> **INSTRUCTIONS TO FOLLOW**:
Find all lines below containing the string "height" and return them.

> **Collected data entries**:
=====
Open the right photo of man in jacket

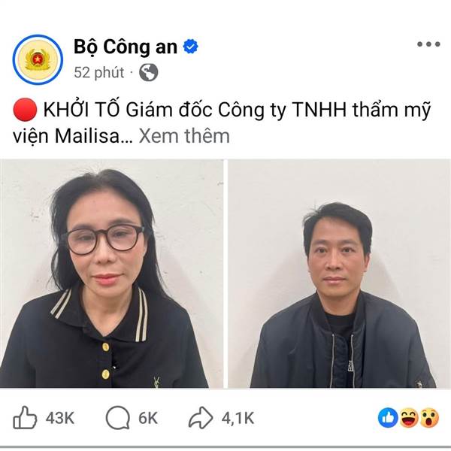(340, 274)
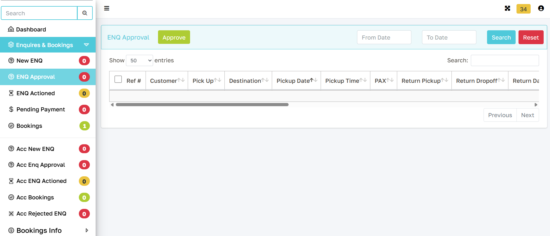
Task: Open Acc Bookings in the sidebar
Action: click(x=35, y=197)
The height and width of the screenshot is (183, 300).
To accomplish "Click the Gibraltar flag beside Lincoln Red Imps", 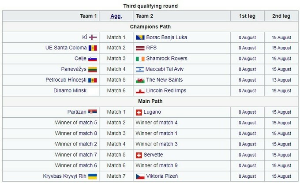I will click(139, 91).
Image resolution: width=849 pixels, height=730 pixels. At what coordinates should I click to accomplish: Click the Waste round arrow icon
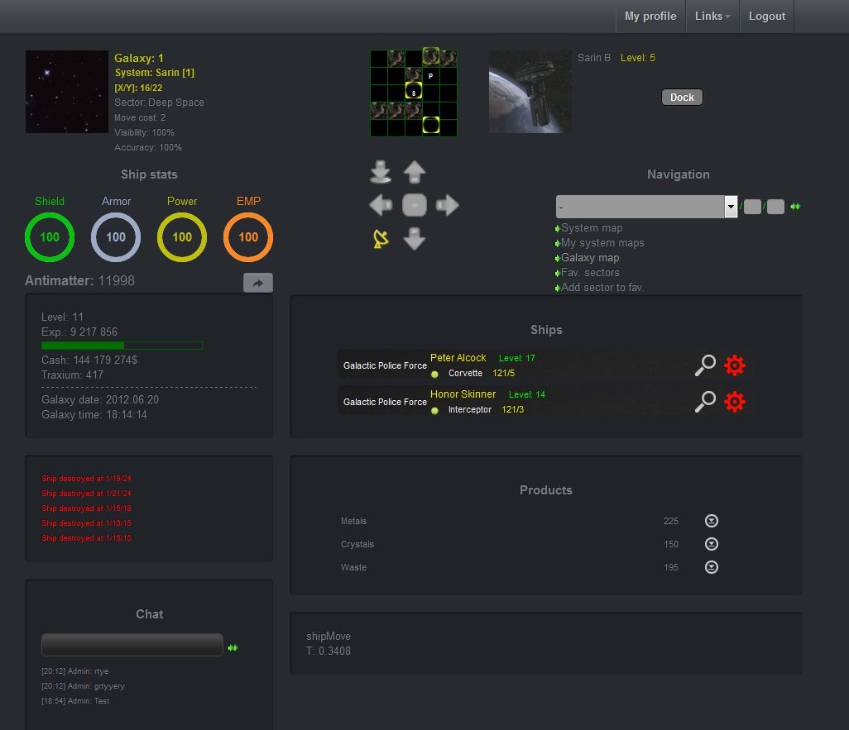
=====
> **ANSWER**:
The height and width of the screenshot is (183, 300).
Image resolution: width=849 pixels, height=730 pixels. At what coordinates should I click to accomplish: Click the Waste round arrow icon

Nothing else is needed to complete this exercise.